Arrange everything in the data from the line containing "How do I perform: Click the reply" down to the end of the data as a Markdown table with the columns Row and Data line, omitting blank lines.

Data for the task –
------------------------------------------------------------------------

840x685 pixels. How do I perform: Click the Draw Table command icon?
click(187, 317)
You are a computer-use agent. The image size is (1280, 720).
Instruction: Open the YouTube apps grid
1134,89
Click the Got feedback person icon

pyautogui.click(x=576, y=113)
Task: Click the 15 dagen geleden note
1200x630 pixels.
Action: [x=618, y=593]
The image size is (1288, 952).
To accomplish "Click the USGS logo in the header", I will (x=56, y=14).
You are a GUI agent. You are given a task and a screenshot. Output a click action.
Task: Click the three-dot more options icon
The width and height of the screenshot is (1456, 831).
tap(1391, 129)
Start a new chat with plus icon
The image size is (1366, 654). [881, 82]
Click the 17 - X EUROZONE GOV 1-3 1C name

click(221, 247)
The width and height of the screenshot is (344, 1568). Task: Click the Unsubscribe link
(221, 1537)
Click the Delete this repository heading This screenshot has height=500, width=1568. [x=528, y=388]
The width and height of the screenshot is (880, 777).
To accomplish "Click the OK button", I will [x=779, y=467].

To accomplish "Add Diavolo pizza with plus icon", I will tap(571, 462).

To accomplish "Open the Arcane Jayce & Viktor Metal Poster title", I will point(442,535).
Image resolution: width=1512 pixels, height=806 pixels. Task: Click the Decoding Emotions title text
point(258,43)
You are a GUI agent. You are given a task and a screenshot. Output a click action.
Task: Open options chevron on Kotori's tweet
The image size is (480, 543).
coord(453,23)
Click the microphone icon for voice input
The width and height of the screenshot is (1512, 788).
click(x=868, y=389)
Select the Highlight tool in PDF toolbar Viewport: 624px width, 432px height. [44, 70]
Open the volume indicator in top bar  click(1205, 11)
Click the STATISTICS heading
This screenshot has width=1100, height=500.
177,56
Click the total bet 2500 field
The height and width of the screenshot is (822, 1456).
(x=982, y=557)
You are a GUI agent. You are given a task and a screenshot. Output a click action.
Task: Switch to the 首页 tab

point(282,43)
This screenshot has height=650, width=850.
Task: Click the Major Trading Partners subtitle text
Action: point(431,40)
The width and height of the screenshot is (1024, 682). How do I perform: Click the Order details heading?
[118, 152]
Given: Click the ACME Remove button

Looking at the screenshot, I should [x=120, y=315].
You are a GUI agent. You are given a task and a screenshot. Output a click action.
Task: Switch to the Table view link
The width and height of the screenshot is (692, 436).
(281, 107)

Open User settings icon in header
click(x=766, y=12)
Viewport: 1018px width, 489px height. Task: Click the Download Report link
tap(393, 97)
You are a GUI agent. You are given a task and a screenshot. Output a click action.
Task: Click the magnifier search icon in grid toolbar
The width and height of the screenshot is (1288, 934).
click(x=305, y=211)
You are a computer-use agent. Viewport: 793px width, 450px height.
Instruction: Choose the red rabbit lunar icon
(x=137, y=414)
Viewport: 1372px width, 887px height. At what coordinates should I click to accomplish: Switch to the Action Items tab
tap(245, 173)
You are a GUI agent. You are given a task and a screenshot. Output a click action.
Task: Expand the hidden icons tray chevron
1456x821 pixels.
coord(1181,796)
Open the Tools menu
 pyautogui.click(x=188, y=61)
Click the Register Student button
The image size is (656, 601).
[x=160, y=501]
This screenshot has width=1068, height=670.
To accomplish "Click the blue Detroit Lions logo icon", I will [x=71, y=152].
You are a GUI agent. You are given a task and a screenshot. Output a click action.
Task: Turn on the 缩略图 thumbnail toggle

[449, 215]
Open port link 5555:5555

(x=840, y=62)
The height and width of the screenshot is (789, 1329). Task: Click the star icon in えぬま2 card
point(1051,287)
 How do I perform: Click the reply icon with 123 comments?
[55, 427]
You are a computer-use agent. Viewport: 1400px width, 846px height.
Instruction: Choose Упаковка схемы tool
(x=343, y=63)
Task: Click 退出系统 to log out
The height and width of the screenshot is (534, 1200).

------------------------------------------------------------------------

Answer to this problem –
| Row | Data line |
|---|---|
| 1 |  How do I perform: Click the reply icon with 123 comments? |
| 2 | [55, 427] |
| 3 | You are a computer-use agent. Viewport: 1400px width, 846px height. |
| 4 | Instruction: Choose Упаковка схемы tool |
| 5 | (x=343, y=63) |
| 6 | Task: Click 退出系统 to log out |
| 7 | The height and width of the screenshot is (534, 1200). |